View: session overviewtalk overviewside by side with other conferences

11:00 | Procedure-Modular Termination Analysis SPEAKER: Peter Schrammel ABSTRACT. Non-termination is the root cause of a variety of program bugs, such as hanging programs and denial-of-service vulnerabilities. This makes an automated analysis that can prove the absence of such bugs highly desirable. To scale termination checks to large systems, an interprocedural termination analysis seems essential. This is a largely unexplored area of research in termination analysis, where most effort has focused on small but difficult single-procedure problems. We present a modular termination analysis for C programs using template-based interprocedural summarisation. Our analysis combines a context-sensitive, over-approximating forward analysis with the inference of under-approximating preconditions for termination. Bit-precise termination arguments are synthesised over lexicographic linear ranking function templates. Our experimental results show the advantage of interprocedural reasoning over monolithic analysis in terms of efficiency, while retaining comparable precision. |

11:30 | GPO: A Path Ordering for Graphs SPEAKER: Jean-Pierre Jouannaud ABSTRACT. We generalize term rewriting techniques to finite, directed, ordered multigraphs.
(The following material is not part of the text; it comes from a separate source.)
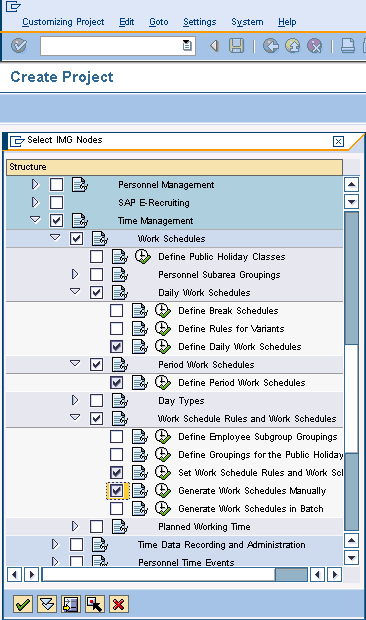The height and width of the screenshot is (620, 366).
Task: Click the clock activity icon for Generate Work Schedules Manually
Action: [x=162, y=491]
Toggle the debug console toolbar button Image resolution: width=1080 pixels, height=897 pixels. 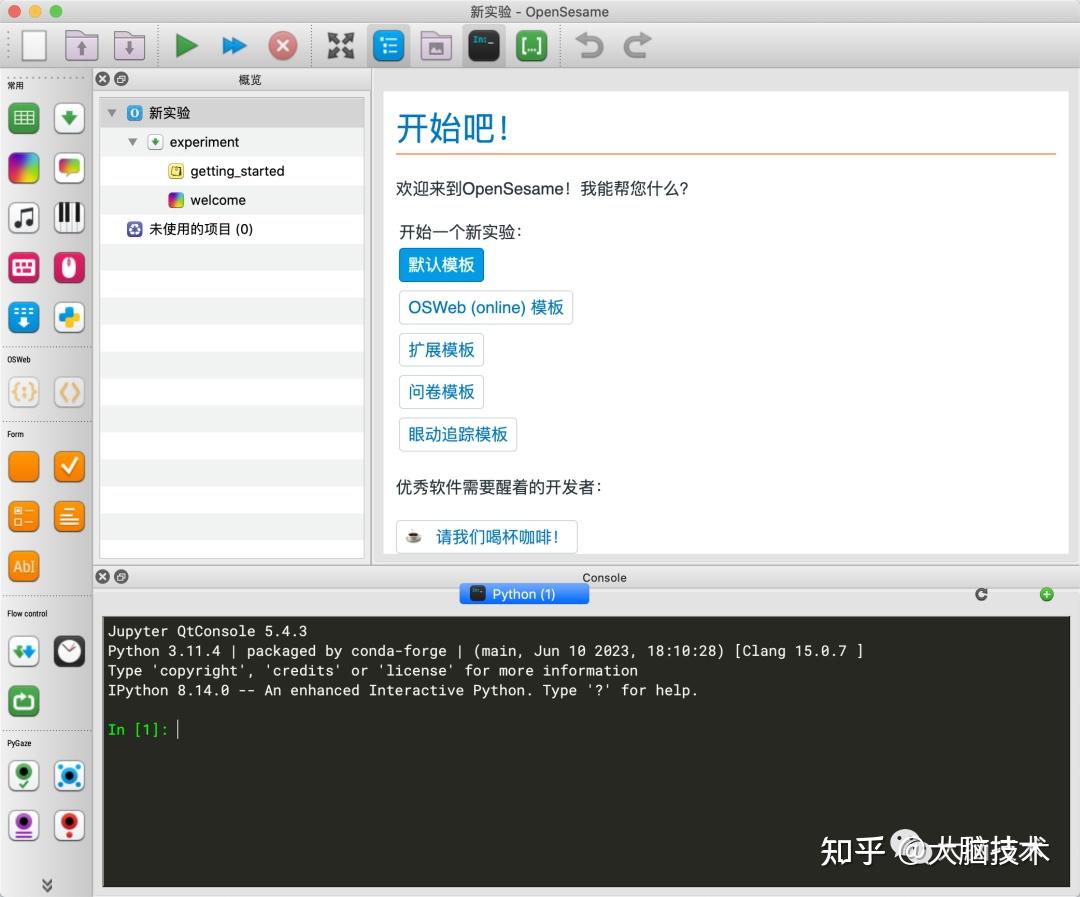(483, 45)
We define well-founded monotonic graph rewrite orderings inspired by the recursive path ordering on terms. Our graph path ordering provides a building block for rewriting with such graphs, which should impact the many areas in which computations take place on graphs. |

12:00 | Objective and Subjective Specifications ABSTRACT. We examine specifications for dependence on the agent that performs them. We look at the consequences for the Church-Turing Thesis and for the Halting Problem. |

14:00 | Comparing on Strings: Semantic Kachinuki Order SPEAKER: Alfons Geser ABSTRACT. We present an extension of the Kachinuki order on strings. The Kachinuki order transforms the problem of comparing strings to the problem of comparing their syllables length-lexicographically, where the syllables are defined via a precedence on the alphabet. Our extension allows the number of syllables to increase under rewriting, provided we bound it by a weakly compatible interpretation. |

14:30 | Embracing Infinity - Termination of String Rewriting by Almost Linear Weight Functions ABSTRACT. Weight functions are among the simplest methods for proving termination of string rewrite systems, and of rather limited applicability. In this working paper, we propose a generalized approach. As a first step, syllable decomposition yields a transformed, typically infinite rewrite system over an infinite alphabet, as the title indicates. Combined with generalized weight functions, termination proofs become feasible also for systems that are not necessarily simply terminating. The method is limited to systems with linear derivational complexity, however, and this working paper is restricted to original alphabets of size two. The proof principle is almost self-explanatory, and if successful, produces simple proofs with short proof certificates, often even shorter than the problem instance. A prototype implementation was used to produce nontrivial examples. |

15:00 | Well-founded models in proofs of termination ABSTRACT. We prove that operational termination of declarative programs can be characterized by means of well-founded relations between specific formulas which can be obtained from the program. We show how to generate such relations by means of logical models where the interpretation of some binary predicates are required to be well-founded relations. Such logical models can be automatically generated by using existing tools. This provides a basis for the implementation of tools for automatically proving operational termination of declarative programs. |

Workshops dinner at Magdalen College. Drinks reception from 7.15pm, to be seated by 7:45 (pre-booking via FLoC registration system required; guests welcome).